Instructions to follow:
Reproduce verbatim the lines of the material below, starting at the line with "Open the FORMULAS ribbon tab" and ending at the line with "The width and", both inclusive; skip the rest.

BEGIN Records for the task

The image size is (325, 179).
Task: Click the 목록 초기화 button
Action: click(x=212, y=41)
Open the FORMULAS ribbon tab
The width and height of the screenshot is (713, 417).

END Records for the task
BEGIN Records for the task

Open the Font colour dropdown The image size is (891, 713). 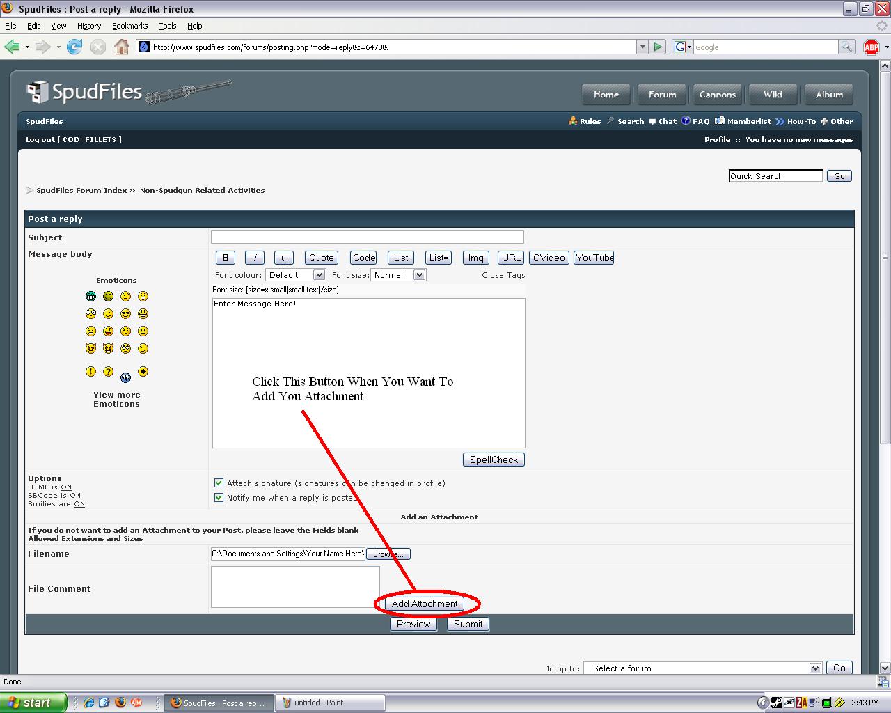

END Records for the task
BEGIN Records for the task

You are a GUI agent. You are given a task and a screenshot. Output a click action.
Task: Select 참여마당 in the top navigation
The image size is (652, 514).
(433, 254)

END Records for the task

Output below:
Open the FORMULAS ribbon tab
The width and height of the screenshot is (713, 417).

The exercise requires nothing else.